ABUS DE LANGAGE, par Michel Leis

Billet invité

Je l’avoue, je suis particulièrement énervé quand j’entends François Hollande se réclamer de la Social-Démocratie. J’hésite entre l’abus de langage et l’escroquerie avérée.

Premier élément, on ne peut invoquer le terme de démocratie quand on cède aux sirènes d’une politique ardemment souhaitée par une minorité d’individus, mais, que je sache, n’a fait l’objet ni d’un débat public, ni d’une consultation préalable (et éclairée) des citoyens. Il me semble me souvenir que ce genre de politique avait quand même largement contribué à la défaite du prédécesseur de Hollande.
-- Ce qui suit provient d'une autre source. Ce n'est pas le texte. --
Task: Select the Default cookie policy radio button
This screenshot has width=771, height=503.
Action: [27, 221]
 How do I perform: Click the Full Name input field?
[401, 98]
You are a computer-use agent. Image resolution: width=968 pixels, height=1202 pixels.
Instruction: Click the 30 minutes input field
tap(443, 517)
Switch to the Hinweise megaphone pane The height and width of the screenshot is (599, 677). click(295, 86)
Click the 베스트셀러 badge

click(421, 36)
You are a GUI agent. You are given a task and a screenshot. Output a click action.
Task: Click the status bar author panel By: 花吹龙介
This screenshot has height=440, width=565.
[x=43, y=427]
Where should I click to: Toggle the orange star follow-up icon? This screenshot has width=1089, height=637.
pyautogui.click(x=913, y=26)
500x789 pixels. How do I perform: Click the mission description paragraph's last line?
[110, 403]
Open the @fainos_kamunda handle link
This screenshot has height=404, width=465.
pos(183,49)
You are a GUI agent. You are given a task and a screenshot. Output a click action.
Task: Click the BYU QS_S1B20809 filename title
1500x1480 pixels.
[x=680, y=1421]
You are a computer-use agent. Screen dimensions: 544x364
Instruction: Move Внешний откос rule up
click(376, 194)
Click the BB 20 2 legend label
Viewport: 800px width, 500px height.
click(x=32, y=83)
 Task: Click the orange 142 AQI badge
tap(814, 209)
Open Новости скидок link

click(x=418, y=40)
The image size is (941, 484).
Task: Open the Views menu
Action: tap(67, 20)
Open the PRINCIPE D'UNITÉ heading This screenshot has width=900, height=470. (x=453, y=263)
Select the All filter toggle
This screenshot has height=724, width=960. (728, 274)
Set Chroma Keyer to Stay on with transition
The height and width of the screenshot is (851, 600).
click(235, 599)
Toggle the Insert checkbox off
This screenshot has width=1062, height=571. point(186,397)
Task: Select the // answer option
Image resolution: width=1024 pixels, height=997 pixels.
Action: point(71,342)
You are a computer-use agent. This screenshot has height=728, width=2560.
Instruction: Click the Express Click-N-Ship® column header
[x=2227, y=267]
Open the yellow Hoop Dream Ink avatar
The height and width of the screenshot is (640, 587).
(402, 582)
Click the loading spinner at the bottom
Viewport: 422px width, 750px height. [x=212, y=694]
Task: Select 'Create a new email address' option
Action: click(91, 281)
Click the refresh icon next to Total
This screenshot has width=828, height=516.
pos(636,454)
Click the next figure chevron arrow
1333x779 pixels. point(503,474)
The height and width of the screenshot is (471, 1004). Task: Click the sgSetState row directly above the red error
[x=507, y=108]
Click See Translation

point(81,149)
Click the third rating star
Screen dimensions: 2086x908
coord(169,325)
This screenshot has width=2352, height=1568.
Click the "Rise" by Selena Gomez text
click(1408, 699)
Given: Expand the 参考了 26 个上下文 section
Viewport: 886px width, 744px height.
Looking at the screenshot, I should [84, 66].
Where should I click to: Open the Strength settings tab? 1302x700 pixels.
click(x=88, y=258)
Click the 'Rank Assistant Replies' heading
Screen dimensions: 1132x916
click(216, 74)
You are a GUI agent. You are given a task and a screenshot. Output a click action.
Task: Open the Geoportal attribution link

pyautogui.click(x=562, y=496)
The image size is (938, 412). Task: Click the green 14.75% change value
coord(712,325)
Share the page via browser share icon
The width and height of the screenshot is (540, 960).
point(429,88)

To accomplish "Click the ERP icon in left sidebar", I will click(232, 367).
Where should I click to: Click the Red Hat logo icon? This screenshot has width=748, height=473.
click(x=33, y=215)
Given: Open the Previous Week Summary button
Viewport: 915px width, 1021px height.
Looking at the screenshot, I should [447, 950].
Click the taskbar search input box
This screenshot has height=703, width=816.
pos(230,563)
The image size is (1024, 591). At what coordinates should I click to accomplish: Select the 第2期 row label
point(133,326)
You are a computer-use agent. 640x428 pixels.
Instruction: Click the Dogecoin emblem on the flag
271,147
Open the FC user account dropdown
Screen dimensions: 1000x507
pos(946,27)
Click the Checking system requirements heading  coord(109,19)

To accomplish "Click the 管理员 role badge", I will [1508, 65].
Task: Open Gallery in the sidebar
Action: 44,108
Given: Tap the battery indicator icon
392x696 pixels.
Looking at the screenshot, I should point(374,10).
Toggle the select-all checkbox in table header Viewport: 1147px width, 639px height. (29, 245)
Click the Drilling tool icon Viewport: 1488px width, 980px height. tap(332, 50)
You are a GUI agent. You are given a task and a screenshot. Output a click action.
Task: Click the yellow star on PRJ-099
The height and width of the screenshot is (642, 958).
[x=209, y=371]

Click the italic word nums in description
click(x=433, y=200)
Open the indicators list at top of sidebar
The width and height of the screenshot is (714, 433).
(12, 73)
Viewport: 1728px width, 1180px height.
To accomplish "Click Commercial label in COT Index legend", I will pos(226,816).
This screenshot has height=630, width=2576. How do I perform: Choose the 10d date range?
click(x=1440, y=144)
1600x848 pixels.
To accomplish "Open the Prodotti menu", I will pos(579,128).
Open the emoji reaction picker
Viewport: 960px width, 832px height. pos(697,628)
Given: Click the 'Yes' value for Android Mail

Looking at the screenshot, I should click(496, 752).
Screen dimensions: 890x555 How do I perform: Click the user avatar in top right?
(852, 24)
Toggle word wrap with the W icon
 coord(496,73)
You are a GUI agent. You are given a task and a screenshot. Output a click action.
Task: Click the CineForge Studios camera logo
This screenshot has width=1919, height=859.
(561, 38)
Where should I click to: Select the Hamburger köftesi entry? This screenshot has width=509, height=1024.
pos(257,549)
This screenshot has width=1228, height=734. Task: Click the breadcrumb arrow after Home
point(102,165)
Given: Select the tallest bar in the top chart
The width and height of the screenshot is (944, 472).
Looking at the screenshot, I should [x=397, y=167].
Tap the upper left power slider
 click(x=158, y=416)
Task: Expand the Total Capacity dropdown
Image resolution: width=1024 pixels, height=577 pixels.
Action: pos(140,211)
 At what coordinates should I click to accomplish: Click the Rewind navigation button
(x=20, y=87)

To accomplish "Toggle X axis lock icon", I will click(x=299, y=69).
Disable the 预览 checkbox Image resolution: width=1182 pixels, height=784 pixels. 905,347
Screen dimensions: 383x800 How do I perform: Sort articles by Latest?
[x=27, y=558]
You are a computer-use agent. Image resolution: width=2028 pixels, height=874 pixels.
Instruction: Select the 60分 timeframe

Que ce soit parce que le pouvoir politique est aujourd’hui trop proche d’une certaine élite économique ou parce qu’il cède aux rapports de force qu’il a lui-même contribué à établir, le résultat est le même : nous sommes dans un gouvernement aristocratique et non pas démocratique.

Deuxièmement, invoquer la dimension sociale quand on s’apprête à faire subir à l’État une cure d’amaigrissement relève d’une contre-vérité absolue, sauf à considérer que le social se limite à la création de quelques emplois. Et encore, à la condition expresse que la demande soit au rendez-vous, que la compétition internationale ne se renforce pas, ou que nos salaires ne restent pas en définitive trop élevés par rapport à ceux du Bangladesh. Au final, il faudra mettre aussi dans la balance le nombre d’emplois qui ne seront pas renouvelés dans la fonction publique pour cause de politique d’austérité. Pour le reste, il faut rappeler que la dimension sociale n’est pas à proprement parler l’affaire des entreprises. Dans un contrat de travail, elle se limite à recopier ce qu’il reste de législation sociale à laquelle, il faut ajouter les quelques avantages octroyés par les plus grandes entreprises. Quant à la politique sociale d’une entreprise, il s’agit surtout de promouvoir dans la hiérarchie ceux qui sont les plus à même de transmettre le message formaté sur le profit et l’investissement personnel qui s’impose à chacun pour atteindre cet objectif.

Ni social, ni démocrate donc.

Quant au vain espoir de créer un choc de l’offre, j’invite le président français à regarder les réalités économiques allemandes. D’une part, il faut rappeler la perte de 500 000 emplois dans l’industrie allemande ces dix dernières années malgré un positionnement dans le haut de gamme qui reste très favorable. La situation paradoxale de l’emploi allemand n’est rien d’autre que la conjonction d’emplois de service payés au rabais et d’une démographie plutôt favorable (sauf pour le financement des retraites). De manière générale, il reste très peu de marchés dynamiques en Europe, la consommation des ménages n’est qu’une succession de réallocation d’une ressource de plus en plus rare : le revenu disponible. Tant que la répartition de la valeur ajoutée ne changera pas, aucun choc d’offre ne sera en mesure d’inverser cette situation.

Monsieur Hollande estime qu’un quinquennat se joue sur 5 ans, c’est sa vision politique. Quand il se réveillera fin 2016 avec des chances quasi nulles d’être réélu (voire même de pouvoir se représenter), viendra alors le temps de se retourner sur les occasions manquées. Notamment la possibilité offerte avec une cote de popularité au plus bas de mener une politique vraiment audacieuse. Après tout, il n’y avait rien à perdre…

Reste que l’emploi du mot Social-démocratie par Monsieur Hollande blesse tous les vrais sociaux-démocrates, ceux qui considèrent que les fondements de cette politique sont la démocratie, le social et l’équilibre des rapports de forces.